В эти времена всеобщей неопределенности Пикассо стал воплощением гения живописи, и его загадочная сила, подобная силе древнего колдуна, вселяла в людей уверенность. В эти времена он посмел заявить, что прогресса в его работах нет: «Те несколько художественных манер, которые я использовал в своем творчестве, не должны рассматриваться как эволюция или как шаги на пути к открытию новой и небывалой живописи, — говорил он. — Я никогда не делал проб или экспериментов. Всякий раз, когда мне было о чем сказать, я говорил это — и говорил так, как мне подсказывали мои чувства».

По возвращении в Париж Пикассо заговорил на языке неоклассического реализма (если не считать нескольких кубистских натюрмортов) — вероятно, таким образом он стремился вернуть порядок в свою жизнь и в творчество. Летом 1919 года он отправился на Лазурный Берег, вопреки всем законам тогдашней моды: ведь считалось, что в этот сезон солнце палит слишком нещадно. Из Сен-Рафаэля он вернулся с огромной охапкой рисунков; многие из них повторяли мотив распахнутого окна, в которое вливается свет средиземноморского солнца. Поль Розенберг, как и толпа посетителей выставки, открывшейся в его галерее 20 октября, был восхищен рисунками Пикассо. В это же время Пикассо впервые сделал литографию — она украшала приглашение на выставку, а на обложке выставочного каталога был помещен портрет Ольги на фоне окна, на этот раз — закрытого.

Однако не все критики Пикассо еще угомонились. «В чем смысл всех этих картин? — вопрошал Вильгельм Уде. — Возможно, это было лишь перерывом, красивым, но лишенным смысла взмахом руки, в то время как душа, утомленная долгим путешествием, отдыхала? Возможно, художник мучился от духовного одиночества в чужой стране? Может быть, он стремился раз и навсегда перейти границу и стать французом?» Андре Фермижье пошел еще дальше и назвал этот период Пикассо «прошением о гражданстве». И все-таки, что бы он ни рисовал и как бы он ни жил, Пикассо всегда оставался тем же неукротимым андалусцем. «По всей Андалусии — от скалы Хаэна до раковины Кадиса — то и дело поминают дуэнде, — писал Гарсия Лорка, — и всегда безошибочно чуют его. Изумительный исполнитель деблы, певец Эль Лебрихано, говорил: «Когда со мной дуэнде, меня не превзойти» … Это сила, «которую все чувствуют и ни один философ не объяснит», — это дух земли…»

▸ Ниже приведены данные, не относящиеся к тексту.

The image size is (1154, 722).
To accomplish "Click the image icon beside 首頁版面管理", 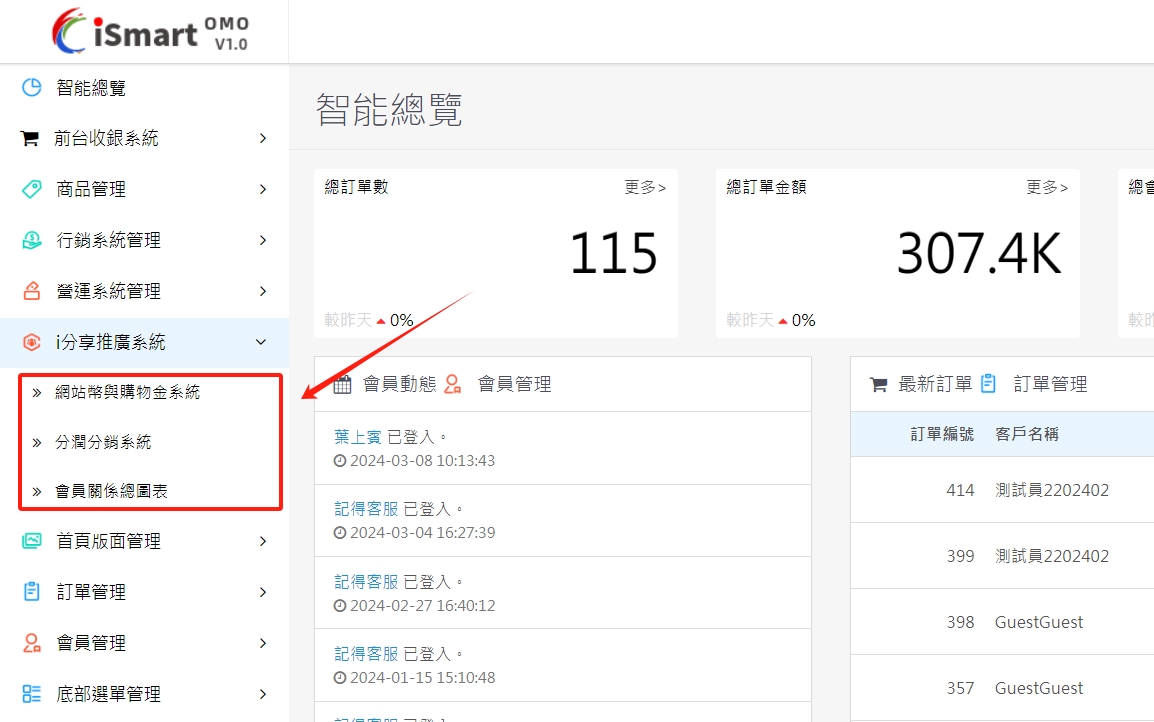I will [x=31, y=541].
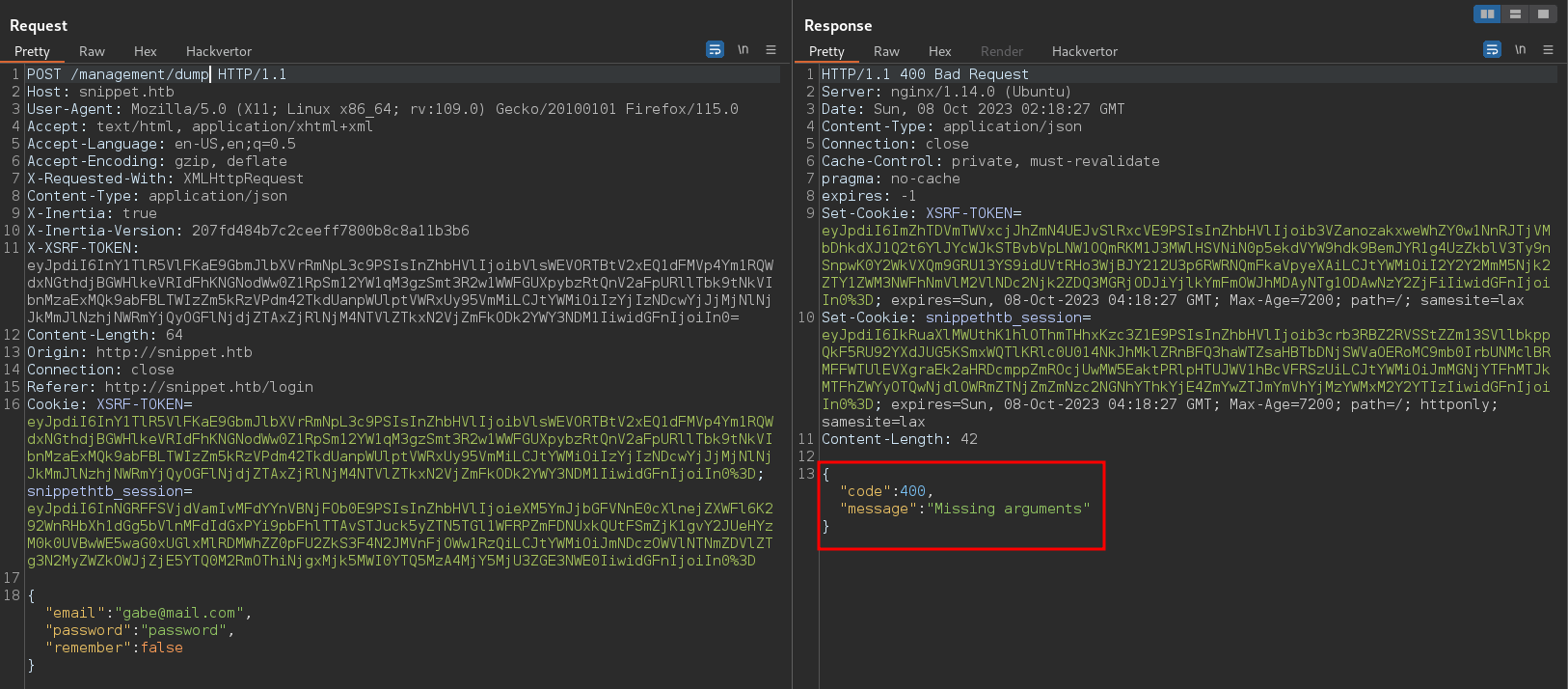Image resolution: width=1568 pixels, height=689 pixels.
Task: Switch Request view to Raw tab
Action: click(x=92, y=51)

Пикассо тоже чувствовал, что его никому не превзойти. Будь он в смокинге или в рабочем комбинезоне — дуэнде властвовал над ним. «Моя беда — и, наверное, счастье — в том, что я следую своим желаниям, — говорил он. — Как горька участь того художника, который обожает блондинок, но не рисует их — лишь потому что они не сочетаются с вазой фруктов! Или, к примеру, художник может ненавидеть яблоки, но постоянно рисует их — потому что они хорошо смотрятся на ткани — это тоже ужасно. Я рисую на своих полотнах все, что мне нравится. Я рисую так много вещей, что они просто должны примириться друг с другом — у них нет другого выхода».

Хор восторженных голосов стал еще громче под конец года, когда в парижской Опере состоялась премьера «Треуголки». Представление продолжилось на великолепном приеме у Миси Серт вечером после премьеры. Артур Рубинштейн играл музыку Мануэля де Фальи, а Пикассо, будучи в отличном расположении духа, позаимствовал у хозяйки карандаш для бровей и нарисовал им лавровый венок на лысой голове композитора. Гости были в восторге от выдумки чародея, но, к счастью для де Фальи, никто не пожелал снять с него скальп, чтобы обзавестись работой Пикассо. Поль Моран вспоминал об этом вечере: «Все женщины были немного влюблены в Пикассо, а Пикассо был чуть больше, чем немного, влюблен в Мисю».

Бурные, блистательные двадцатые наступили чуть раньше, чем об этом возвестил календарь. Париж стал центром притяжения для тех, кого Гертруда Стайн окрестила «потерянным поколением». Здесь был и Хемингуэй, и Джеймс Джойс, и Скотт Фицджеральд с Зельдой. Сюда стекались эксцентричные миллионеры, а аристократы отправлялись сюда в добровольное изгнание. Париж был идеальной штаб-квартирой для дадаизма, придуманного в Цюрихе Тристаном Тцарой, — здесь его вскармливали три француза: Луи Арагон, Андре Бретон и Филипп Супо. Они сошлись после войны и «обнаружили, что их объединяет всепоглощающее чувство отвращения к культуре их страны и времени… и презрения к обществу, чьи традиционные воззрения на семью, религию и патриотизм служили только маской».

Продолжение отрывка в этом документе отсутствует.